Data dodania: 2008-01-16 (09:53)
Głębokie spadki na giełdach nie chcą się zatrzymać, dolar staje się coraz słabszy, zaś perspektywy dla gospodarki amerykańskiej i brytyjskiej wyglądają coraz gorzej – obraz światowych rynków nie napawa inwestorów optymizmem.

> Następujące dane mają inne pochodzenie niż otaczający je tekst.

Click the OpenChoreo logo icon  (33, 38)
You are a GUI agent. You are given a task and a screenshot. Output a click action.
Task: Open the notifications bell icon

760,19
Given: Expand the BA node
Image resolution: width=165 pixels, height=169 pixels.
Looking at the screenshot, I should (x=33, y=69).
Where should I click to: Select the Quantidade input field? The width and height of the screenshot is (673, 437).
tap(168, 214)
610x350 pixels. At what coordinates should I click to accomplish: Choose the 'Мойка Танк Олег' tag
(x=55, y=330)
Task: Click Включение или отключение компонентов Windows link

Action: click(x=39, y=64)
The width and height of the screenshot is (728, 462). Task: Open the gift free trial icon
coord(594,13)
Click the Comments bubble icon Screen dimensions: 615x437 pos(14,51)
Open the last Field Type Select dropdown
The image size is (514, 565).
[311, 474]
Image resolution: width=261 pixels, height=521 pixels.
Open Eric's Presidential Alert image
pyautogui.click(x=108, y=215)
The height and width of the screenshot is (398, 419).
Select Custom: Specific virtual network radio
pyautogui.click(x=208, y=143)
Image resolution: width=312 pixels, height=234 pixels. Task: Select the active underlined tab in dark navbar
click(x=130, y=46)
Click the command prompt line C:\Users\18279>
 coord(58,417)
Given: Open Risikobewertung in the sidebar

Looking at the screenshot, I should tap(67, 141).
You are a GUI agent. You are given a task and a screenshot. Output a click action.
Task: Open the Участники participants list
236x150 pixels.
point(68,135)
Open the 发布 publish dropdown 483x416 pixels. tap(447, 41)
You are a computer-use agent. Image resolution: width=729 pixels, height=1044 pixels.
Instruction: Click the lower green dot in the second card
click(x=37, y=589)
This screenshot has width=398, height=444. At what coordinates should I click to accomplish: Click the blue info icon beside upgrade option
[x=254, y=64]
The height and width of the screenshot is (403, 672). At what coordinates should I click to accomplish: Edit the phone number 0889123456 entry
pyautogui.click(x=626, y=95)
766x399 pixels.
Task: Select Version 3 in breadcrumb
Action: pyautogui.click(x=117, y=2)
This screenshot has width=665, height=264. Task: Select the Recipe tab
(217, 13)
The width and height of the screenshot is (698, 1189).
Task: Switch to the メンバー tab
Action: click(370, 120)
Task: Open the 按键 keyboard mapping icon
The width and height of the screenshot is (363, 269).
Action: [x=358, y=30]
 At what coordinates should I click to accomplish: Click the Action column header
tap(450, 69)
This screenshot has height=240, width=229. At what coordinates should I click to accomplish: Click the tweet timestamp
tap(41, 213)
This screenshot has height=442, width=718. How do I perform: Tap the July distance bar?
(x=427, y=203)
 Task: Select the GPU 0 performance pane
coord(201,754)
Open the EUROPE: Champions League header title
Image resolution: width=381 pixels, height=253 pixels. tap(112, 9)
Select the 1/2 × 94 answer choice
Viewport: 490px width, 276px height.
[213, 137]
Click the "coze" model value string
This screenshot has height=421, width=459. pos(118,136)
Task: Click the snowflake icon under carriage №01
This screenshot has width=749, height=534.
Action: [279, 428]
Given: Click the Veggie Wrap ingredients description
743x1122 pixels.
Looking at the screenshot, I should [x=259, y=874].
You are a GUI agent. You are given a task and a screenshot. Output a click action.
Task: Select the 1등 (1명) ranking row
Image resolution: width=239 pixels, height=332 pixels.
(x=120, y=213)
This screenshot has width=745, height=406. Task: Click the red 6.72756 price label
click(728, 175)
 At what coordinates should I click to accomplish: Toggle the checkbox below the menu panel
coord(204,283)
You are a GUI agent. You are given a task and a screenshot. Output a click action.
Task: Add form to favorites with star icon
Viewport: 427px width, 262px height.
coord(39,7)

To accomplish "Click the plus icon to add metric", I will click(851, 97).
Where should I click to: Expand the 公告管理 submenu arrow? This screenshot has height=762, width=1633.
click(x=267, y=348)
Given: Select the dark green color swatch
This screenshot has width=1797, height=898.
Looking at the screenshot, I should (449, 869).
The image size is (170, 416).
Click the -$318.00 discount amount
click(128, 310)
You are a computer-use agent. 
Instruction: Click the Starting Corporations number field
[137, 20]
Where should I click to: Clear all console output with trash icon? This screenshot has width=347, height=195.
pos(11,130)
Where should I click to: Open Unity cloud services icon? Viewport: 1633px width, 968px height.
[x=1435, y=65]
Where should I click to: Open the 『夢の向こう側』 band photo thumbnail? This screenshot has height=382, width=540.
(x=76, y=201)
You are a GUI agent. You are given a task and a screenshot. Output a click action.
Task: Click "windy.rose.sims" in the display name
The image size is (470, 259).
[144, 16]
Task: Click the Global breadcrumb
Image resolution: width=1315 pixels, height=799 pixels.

Tej nocy giełdy Dalekiego Wschodu ponownie zarejestrowały znaczne spadki: HangSeng stracił 3,96%, zaś tokijskie Nikkei 225 – 3,34%. Giełdy azjatyckie poszły w ślad za amerykańskimi, gdzie najważniejsze indeksy traciły od 2,17% (DJIA) do 2,82% (NASDAQ 100). Tak złe nastroje są po części wywołane publikacją wyników Citigroup za IV kwartał 2007 – straty poniesione przez bank w tym okresie były tak wielkie, że w ujęciu rocznym przychód netto spadł o 72%. Co więcej, czekają nas kolejne publikacje wyników amerykańskich instytucji finansowych, co z pewnością odbije się na postrzeganiu kondycji amerykańskiego sektora finansowego, siły dolara, a wreszcie całej gospodarki.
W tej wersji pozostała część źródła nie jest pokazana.